══ Document text ══
Me, to her: “how you doin’??”

Either *Bride & Prejudice * or Chokher Bali both of which received good reviews when released commercially in Australia.

Not much of a Bollywood fan, but I would recommend Hum Dil De Chuke Sanam. There is a story there, but it seems to get in the way of Aishwarya’s costume changes. Also keep in mind that in Bollywood, women can wear sexy outfits showing off their midriff and bump and grind their hips in the dance numbers, they just can’t kiss.

Just like it’s spelled. :smiley:


Oh, okay.

eye-schwa-Rhea rye

If she were Bengali, it would have been pronounced

oh-ee-shorr-jah rye

but probably spelled the same

This cracks me up. Some of those dances are just oozing sex…but no kissing! At least on the lips, cheeks seem to be OK.

Oh, and Aishwarya Rai is the most beautiful woman on the planet. She makes me think unclean thoughts. And I like it.

I guess I’m the only person here who disagrees about her being attractivene. I haven’t seen her in motion, though, so maybe she’s just bleh in pictures.

Not that I criticise your tastes or anything. I get the “you think she’s hot, dude?” question all the time.

Bride and Prejudice is a lot of fun – it’s a Dollywood take on Jane Austen. It was in the theaters a couple of months ago – don’t know if it’s out on video yet.

Yep, yep. My father has the hazel-green eyes. I got the brown ones, however.

July 5, according to Amazon.com:
http://www.amazon.com/exec/obidos/tg/detail/-/B00094AS9U/qid=1119301612/sr=1-1/ref=sr_1_1/102-1010780-2536106?v=glance&s=dvd

Mrs. Furthur

Her eye color sure does change according to lighting and who-knows-what-else. Light brown to bright blue. I strongly suspect the blue ones are contacts, just because I can’t imagine what would account for such a range, short of outright trick photography which would essentailly = contacts for the sake of the question “what color are her eyes really”.

For comparison, my eyes are naturally about the color of her blue eyed picture. Under a flash, they get more turquoisey. And, yes, people are always asking me if I wear colored contacts. (No, I don’t. You can see my gas permeables, especially in the flash picture, and my iris is the same color underneath it as outside it.)

So, from the color blue itself, I’d say, sure, why not? My eyes are about that blue, it certainly happens. But it’s the very wide range of colors that makes me think she’s not blinking bareback.

On a minor related note, Rutger Hauer and Meg Foster play a married couple in The Osterman Weekend. Now, I’d’ve thought any children produced by these two would have totally white eyes, but their child was played by Christopher Starr, who has conventional brown eyes. Starr happens to be Foster’s son, with Ron Starr, and the blue-eye genes must’ve been recessived out.

Not “trick” photography as such (in the sense that it’s not done intentionally to deceive) but there are a lot of factors in producing a likeness of someone (particularly a published one) that can account for a shift in eye colour. That second (blue eyed) photo, for instance. It would be taken in a studio, where the lighting and film chemistry would both have an effect on the shade that her eyes appeared (the same applies if it was taken on a digital camera – different cameras have different colour balances). If it’s film, it would be scanned, producing another shift in colour balance. Once in the computer, someone would alter the colour balance to try to remove the imbalances introduced earlier in the process, and convert it from RGB to CMYK for printing – there’s likely to be another colour shift at this point. Then the picture is used in a publication – a magazine by the look of it – and another imbalance can result from the printing process. Then someone’s scanned the picture from the magazine, adding another colour shift because of the bias of the scanner and the conversion from CMYK back to RGB, which they’ve probably tried to modify in Photoshop before cutting out the background, adding another and publishing it as a jpeg on the web.

All done without any intention to deceive, but the result’s the same – new eye colour.

I just found a photo of Aish Rai, taken when she was a schoolgirl, that seems to show her with light-coloured eyes (and a bad 80s perm, but that’s another story). So yes, it seems that the exotic colour is her own.
═══
**Exercise:**
In the discussion about Bollywood films and Aishwarya Rai, what does one poster say women in Bollywood can't do, even though they can wear outfits showing off their midriff? The material after this has nothing to do with the discussion.
══ Given data ══
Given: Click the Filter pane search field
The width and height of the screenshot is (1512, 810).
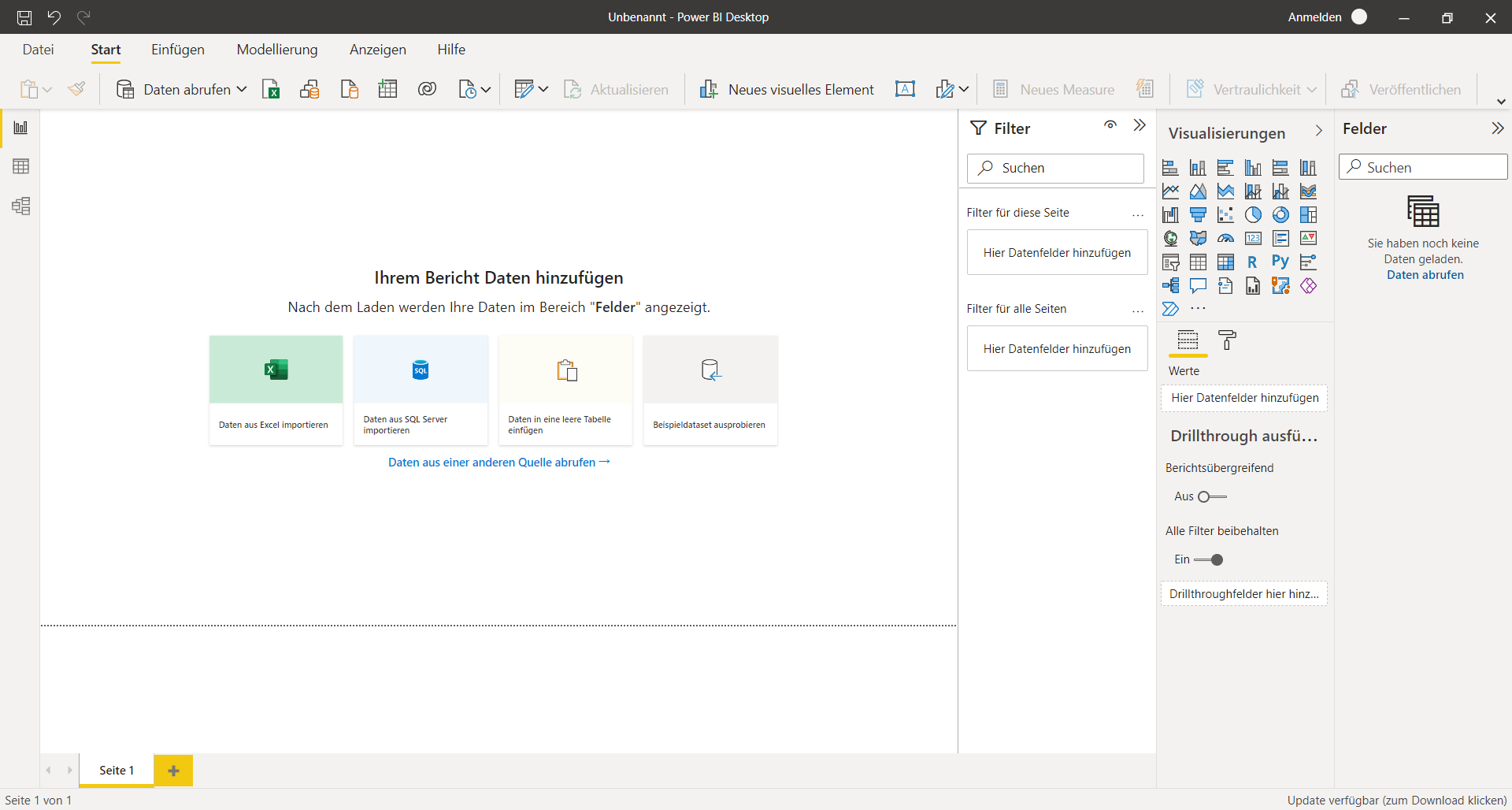Looking at the screenshot, I should pos(1055,169).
═══
**Exercise answer:**
They can't kiss.